Given information »
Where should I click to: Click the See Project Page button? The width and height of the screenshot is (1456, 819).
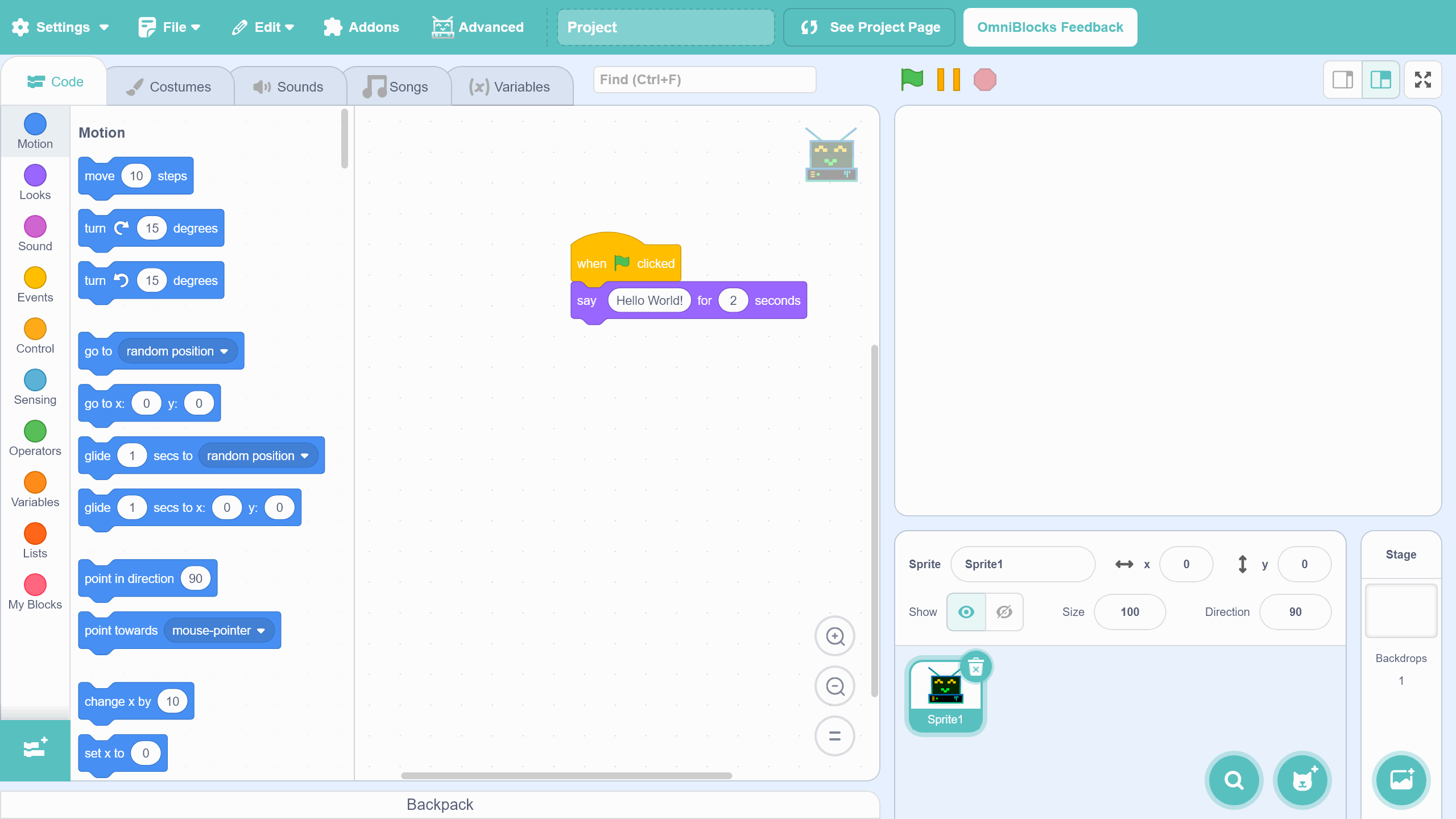coord(868,27)
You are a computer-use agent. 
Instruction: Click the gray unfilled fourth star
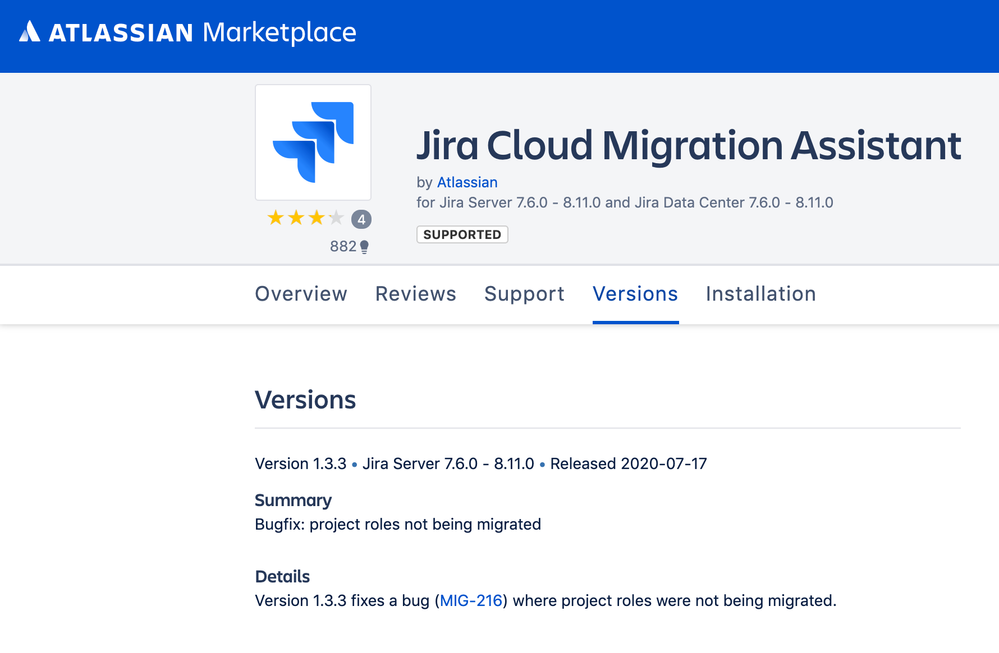[x=336, y=218]
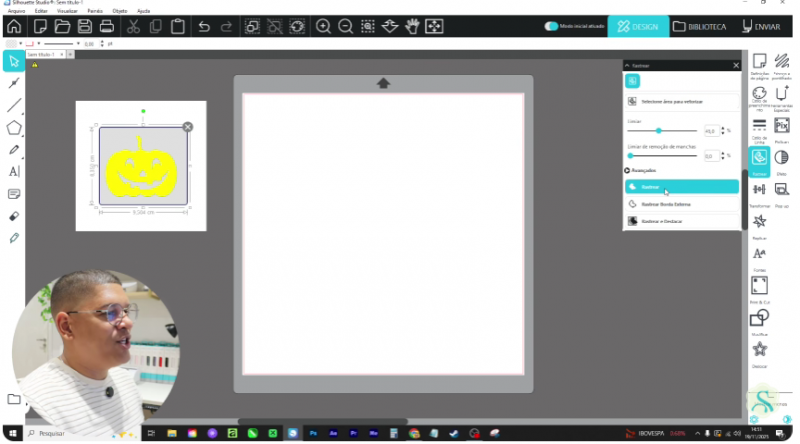Open the fill color dropdown arrow

21,44
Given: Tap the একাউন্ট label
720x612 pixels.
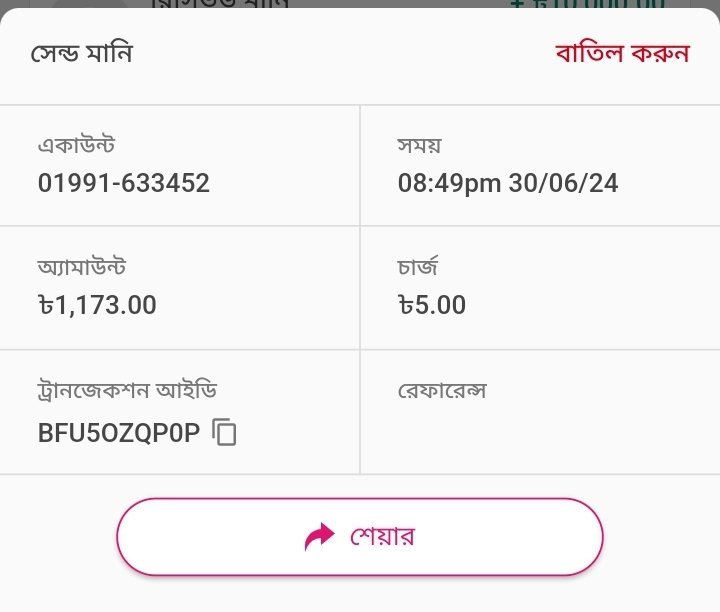Looking at the screenshot, I should [76, 146].
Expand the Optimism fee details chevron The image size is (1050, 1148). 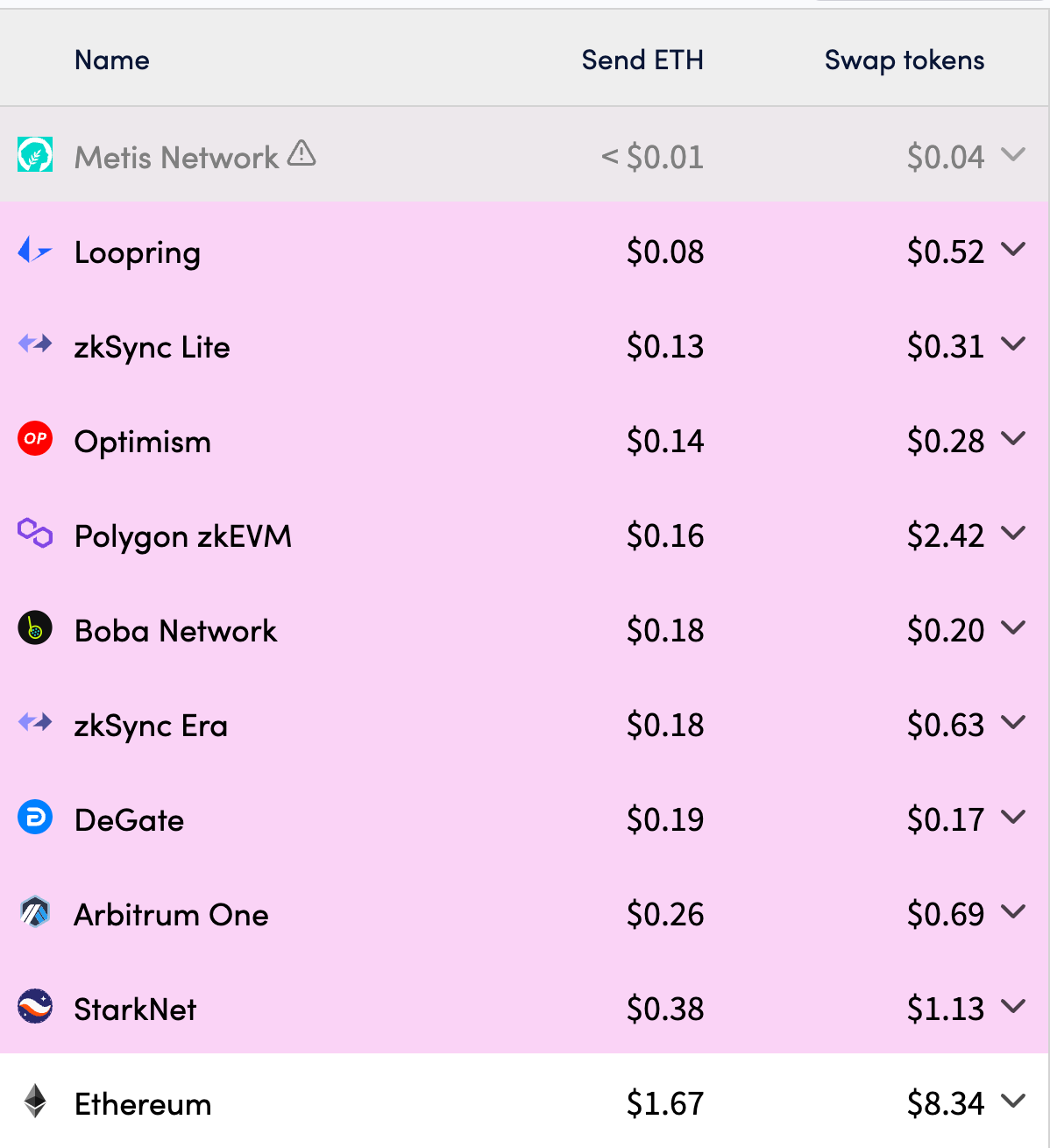1015,439
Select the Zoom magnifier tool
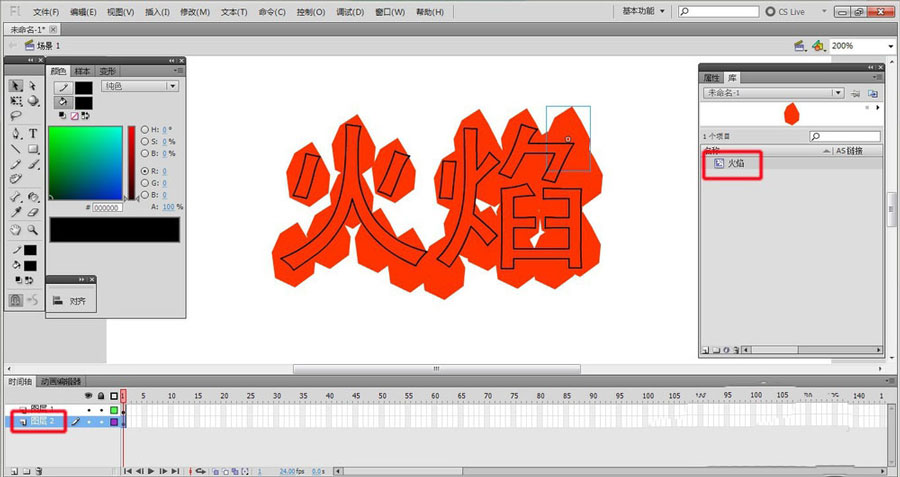The width and height of the screenshot is (900, 477). pyautogui.click(x=33, y=229)
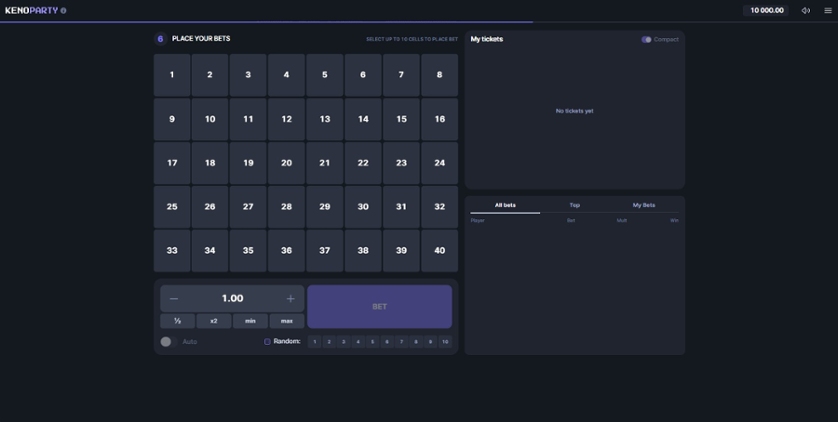Open the hamburger menu
Viewport: 838px width, 422px height.
point(828,11)
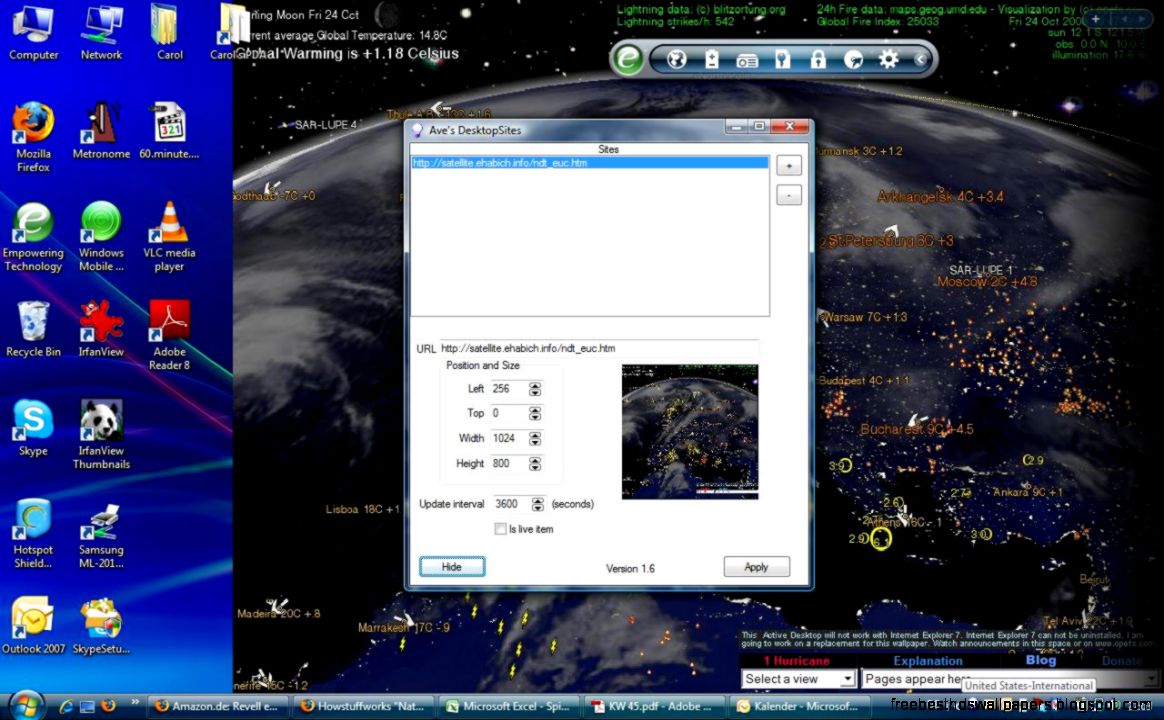
Task: Open the Explanation tab
Action: pos(928,660)
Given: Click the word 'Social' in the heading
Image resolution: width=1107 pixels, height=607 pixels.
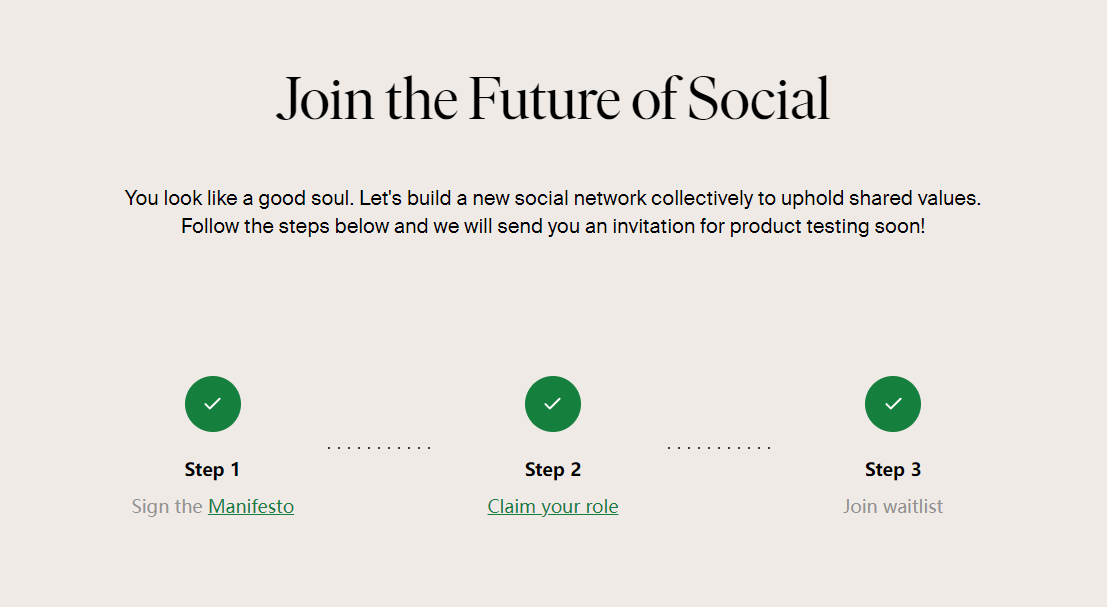Looking at the screenshot, I should coord(758,99).
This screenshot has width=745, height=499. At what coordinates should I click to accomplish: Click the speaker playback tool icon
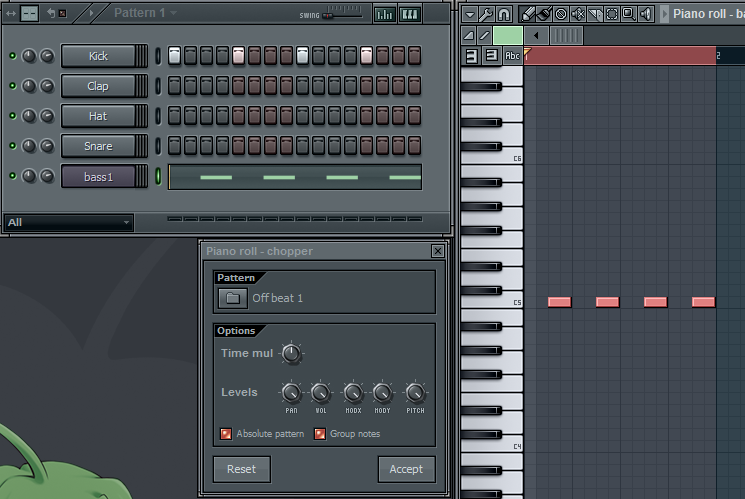point(646,14)
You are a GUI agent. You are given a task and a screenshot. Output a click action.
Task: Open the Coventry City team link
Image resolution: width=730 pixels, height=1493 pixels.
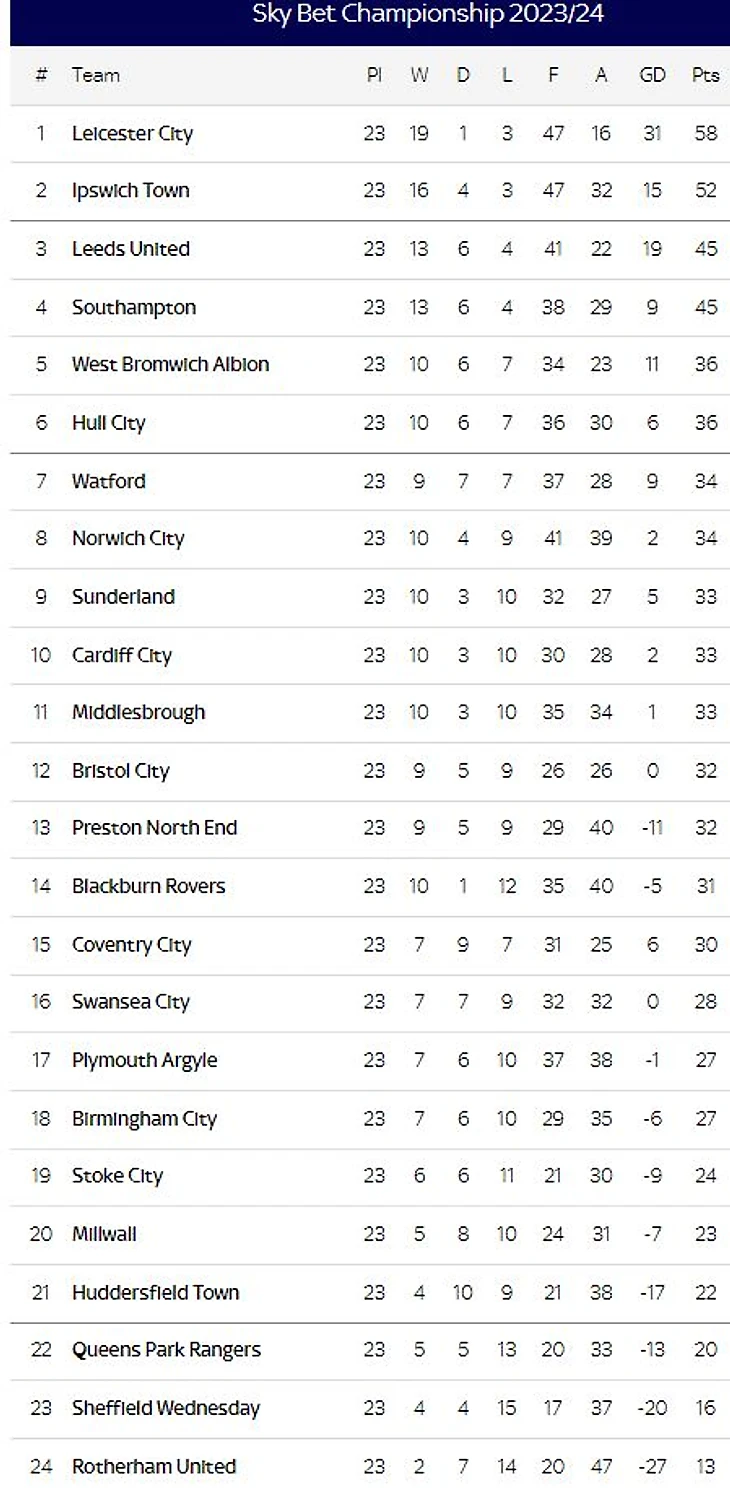[x=131, y=945]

The request » Pick out each line above that contains the string "resolution" and copy those lines.

Written solution »
Image resolution: width=1107 pixels, height=607 pixels.
Image resolution: width=730 pixels, height=1493 pixels.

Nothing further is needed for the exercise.